A feeding station lies about 2 kilometres away along a well-beaten track. A platform is laden with bananas and, at a fixed time of the day, visitors assemble behind a length of rope strung out between two trees a few metres away. After a few minutes, the tall trees around the platform start to shake and rustle and a number of orangutans appear, swinging and clambering lazily through the forest canopy towards the platform. Other orangutans can be seen up above us, just sitting and watching.

Some orangutans grab bunches of bananas, then retreat back up into the trees to eat them. Others stay on the platform peeling the fruit with their teeth and lips, discarding the skins, and stuffing as many as possible into their mouths at a time before masticating them all together into a pulpy mash.


White-cheeked gibbons live in the branches of the jungle, almost never coming down to the ground.

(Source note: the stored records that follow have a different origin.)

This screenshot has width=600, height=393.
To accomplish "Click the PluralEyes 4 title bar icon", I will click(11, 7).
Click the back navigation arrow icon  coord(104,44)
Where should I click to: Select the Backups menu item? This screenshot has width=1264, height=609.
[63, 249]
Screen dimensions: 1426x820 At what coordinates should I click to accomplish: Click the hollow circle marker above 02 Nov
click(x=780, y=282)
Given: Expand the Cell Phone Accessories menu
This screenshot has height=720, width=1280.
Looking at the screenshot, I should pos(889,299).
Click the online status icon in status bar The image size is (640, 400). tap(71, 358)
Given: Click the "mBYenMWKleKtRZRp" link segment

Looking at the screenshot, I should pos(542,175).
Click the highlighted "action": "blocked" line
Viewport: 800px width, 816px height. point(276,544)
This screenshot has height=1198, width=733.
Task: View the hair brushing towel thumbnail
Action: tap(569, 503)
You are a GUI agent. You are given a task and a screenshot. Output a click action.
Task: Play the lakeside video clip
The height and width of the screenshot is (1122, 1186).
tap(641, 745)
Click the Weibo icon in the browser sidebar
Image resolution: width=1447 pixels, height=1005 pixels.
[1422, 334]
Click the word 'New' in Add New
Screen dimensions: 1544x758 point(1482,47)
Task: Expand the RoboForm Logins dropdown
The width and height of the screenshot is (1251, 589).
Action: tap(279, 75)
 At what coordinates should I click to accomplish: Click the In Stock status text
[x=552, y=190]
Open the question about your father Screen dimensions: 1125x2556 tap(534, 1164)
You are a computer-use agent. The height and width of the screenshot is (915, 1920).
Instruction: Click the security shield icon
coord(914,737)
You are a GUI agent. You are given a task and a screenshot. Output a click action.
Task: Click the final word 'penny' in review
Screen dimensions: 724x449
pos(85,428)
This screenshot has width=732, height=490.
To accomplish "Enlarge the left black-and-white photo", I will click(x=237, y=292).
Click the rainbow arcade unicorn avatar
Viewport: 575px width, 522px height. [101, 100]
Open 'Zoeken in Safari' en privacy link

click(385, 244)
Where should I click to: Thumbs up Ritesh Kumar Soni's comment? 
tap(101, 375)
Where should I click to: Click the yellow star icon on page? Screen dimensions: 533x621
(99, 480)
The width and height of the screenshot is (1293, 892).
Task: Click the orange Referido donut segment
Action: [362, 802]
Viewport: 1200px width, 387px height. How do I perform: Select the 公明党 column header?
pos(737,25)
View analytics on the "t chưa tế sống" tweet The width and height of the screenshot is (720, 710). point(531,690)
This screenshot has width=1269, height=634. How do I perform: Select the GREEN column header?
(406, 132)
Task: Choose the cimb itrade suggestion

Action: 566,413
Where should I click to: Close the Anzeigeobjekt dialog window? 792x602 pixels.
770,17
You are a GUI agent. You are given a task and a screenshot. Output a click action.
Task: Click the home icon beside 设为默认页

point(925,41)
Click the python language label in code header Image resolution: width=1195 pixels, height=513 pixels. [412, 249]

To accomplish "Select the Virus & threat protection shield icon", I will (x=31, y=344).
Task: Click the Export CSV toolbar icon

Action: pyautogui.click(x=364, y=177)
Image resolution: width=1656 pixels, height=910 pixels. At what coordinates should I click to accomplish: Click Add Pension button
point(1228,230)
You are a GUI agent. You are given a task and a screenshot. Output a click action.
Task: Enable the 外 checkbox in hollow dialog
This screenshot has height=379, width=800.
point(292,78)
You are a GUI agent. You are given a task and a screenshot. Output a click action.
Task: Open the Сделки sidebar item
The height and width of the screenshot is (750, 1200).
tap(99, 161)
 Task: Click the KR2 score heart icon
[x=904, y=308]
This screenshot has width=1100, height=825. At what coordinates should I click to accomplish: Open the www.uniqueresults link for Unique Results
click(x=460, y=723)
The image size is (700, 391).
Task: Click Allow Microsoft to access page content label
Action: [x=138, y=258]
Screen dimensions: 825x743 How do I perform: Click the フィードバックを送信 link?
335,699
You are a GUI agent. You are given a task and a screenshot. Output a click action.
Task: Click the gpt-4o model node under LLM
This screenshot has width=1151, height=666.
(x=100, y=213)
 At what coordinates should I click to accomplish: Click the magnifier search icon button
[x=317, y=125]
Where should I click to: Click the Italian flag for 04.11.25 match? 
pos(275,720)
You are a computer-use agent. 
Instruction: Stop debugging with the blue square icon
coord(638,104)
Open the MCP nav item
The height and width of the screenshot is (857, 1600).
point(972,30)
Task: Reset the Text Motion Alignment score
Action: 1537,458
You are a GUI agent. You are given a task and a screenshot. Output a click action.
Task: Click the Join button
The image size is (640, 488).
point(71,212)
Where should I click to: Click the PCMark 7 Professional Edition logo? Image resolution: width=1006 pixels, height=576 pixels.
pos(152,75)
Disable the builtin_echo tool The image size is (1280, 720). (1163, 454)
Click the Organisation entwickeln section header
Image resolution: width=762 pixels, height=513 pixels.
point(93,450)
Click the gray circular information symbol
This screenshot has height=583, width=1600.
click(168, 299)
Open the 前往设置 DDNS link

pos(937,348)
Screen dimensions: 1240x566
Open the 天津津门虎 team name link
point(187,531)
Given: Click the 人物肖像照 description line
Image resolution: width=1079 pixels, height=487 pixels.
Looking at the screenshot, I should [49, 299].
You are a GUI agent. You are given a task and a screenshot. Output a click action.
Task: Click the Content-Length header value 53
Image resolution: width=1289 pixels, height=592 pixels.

There are a number of other animals - like long-tailed macaques, wild boar, gibbons and large monitor lizards - that can be easily spotted in the vicinity, especially towards the end of the day when it gets a little cooler. The forest is also raucous with cicadas throughout the day and alive with butterflies in glorious colours that flit among the trees in the dappled sunlight, reminiscent of small fish darting over a coral reef.

Back on our houseboat, we enjoy our first showers of the trip. There is a basic but clean and adequate bathroom at the stern of the kelotok. The boat does not carry supplies of fresh water, except for cooking and drinking, so the shower runs via a small generator and pump that takes water from the river. The previous night, when we were still on the Sekonyer, the water is too polluted for showering, but here, in the small streams of the park, the water is clean and safe to use.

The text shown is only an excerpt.